Find the word "Results" in the data. Return every line where it appears.

◆ Screenshot grounding data:

*-*-*

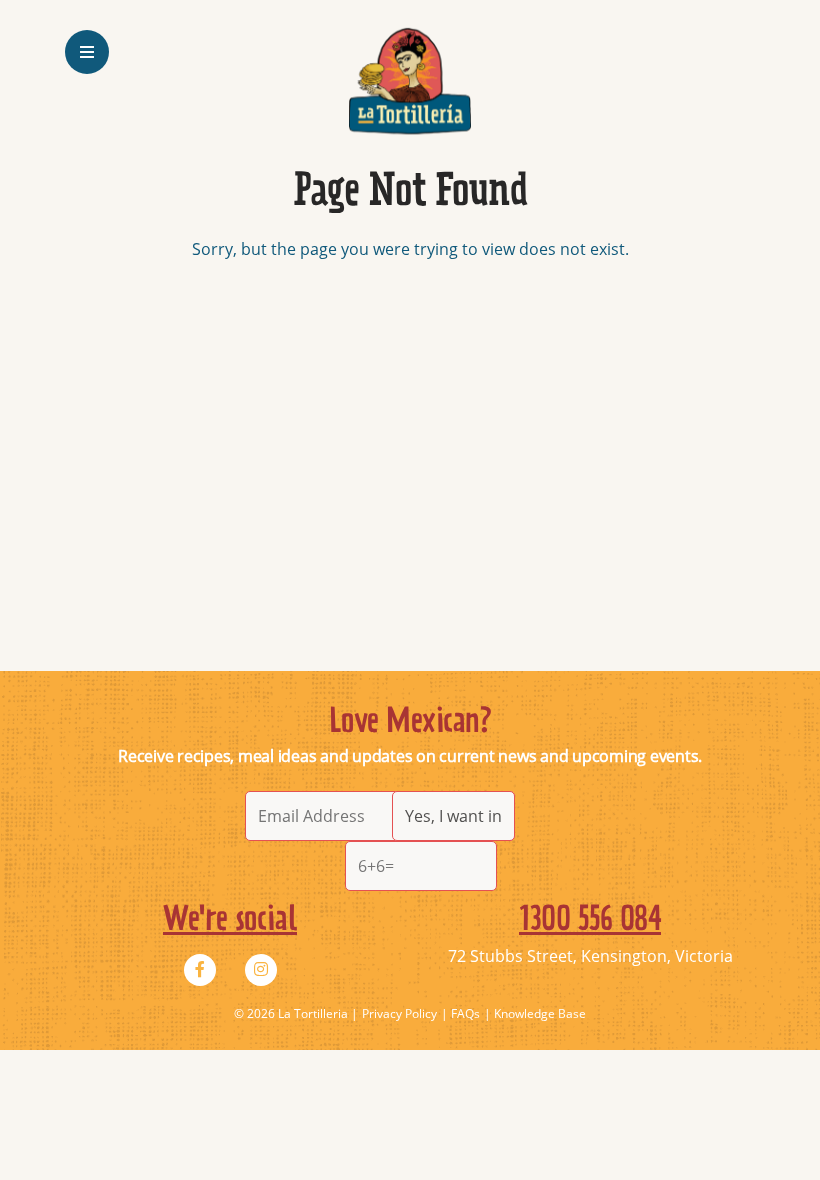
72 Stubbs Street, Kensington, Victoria (590, 956)
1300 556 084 (590, 920)
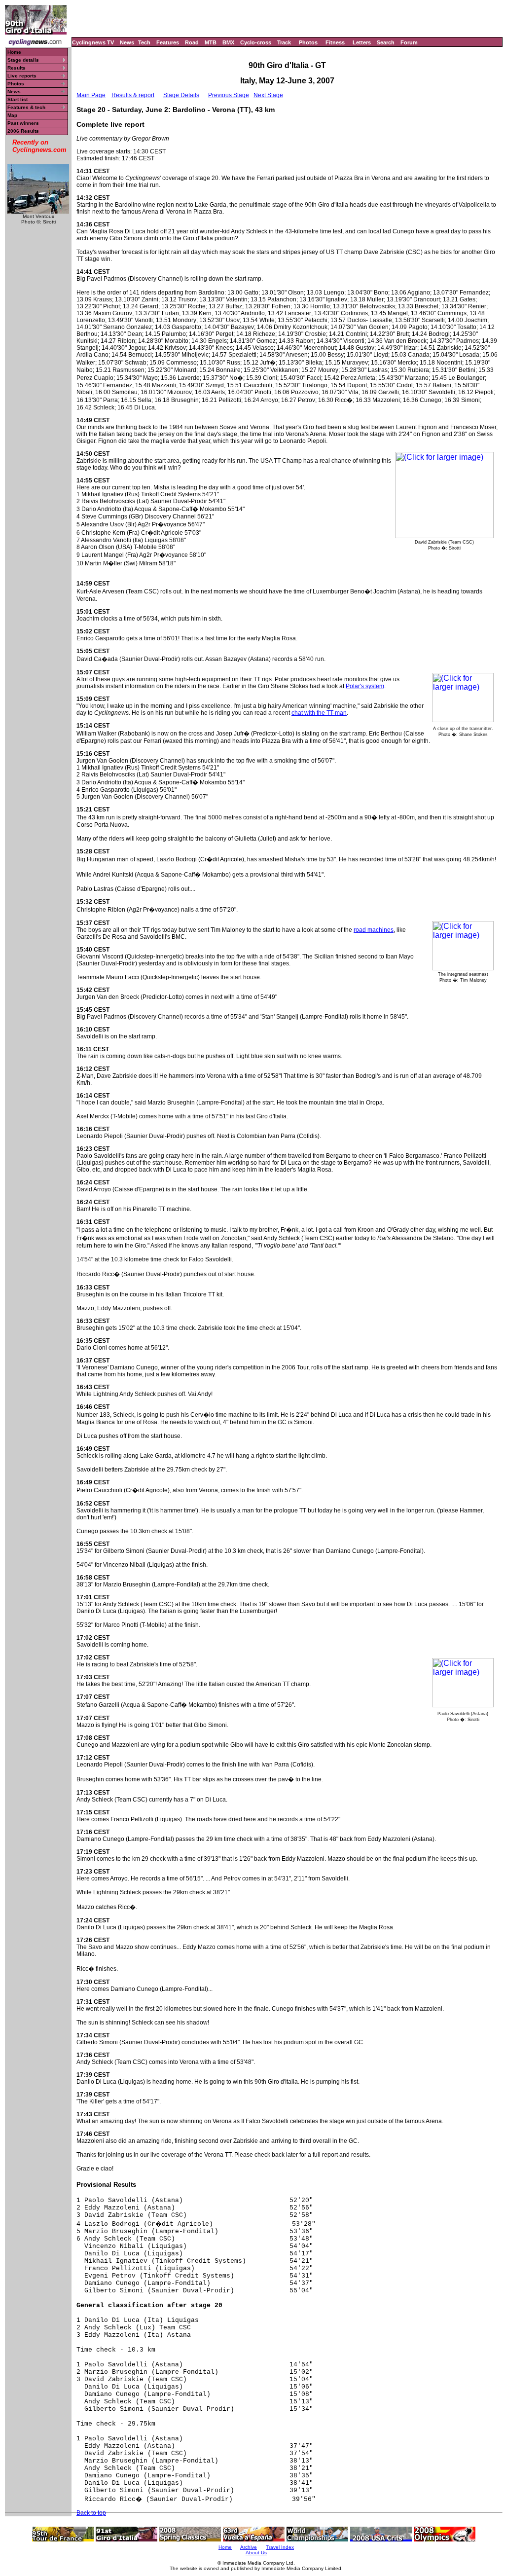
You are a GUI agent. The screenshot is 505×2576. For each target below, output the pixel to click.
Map (12, 115)
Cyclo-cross (255, 42)
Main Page (91, 95)
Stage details (23, 60)
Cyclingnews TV (93, 42)
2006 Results (23, 131)
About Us (256, 2552)
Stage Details (181, 95)
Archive (248, 2547)
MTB (210, 42)
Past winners (23, 123)
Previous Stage (228, 95)
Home (14, 52)
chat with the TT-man (319, 712)
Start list (17, 99)
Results (16, 68)
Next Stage (268, 95)
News (127, 42)
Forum (409, 42)
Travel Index (280, 2547)
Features (167, 42)
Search (386, 42)
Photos (308, 42)
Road (192, 42)
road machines (374, 929)
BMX (228, 42)
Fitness (335, 42)
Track (284, 42)
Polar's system (365, 686)
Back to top (91, 2512)
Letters (362, 42)
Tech (144, 42)
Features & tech (26, 107)
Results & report (132, 95)
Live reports (21, 75)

*-*-*

◆ RESPONSE TO THE TASK:
2006 Results (23, 131)
Results (16, 68)
Results & report (132, 95)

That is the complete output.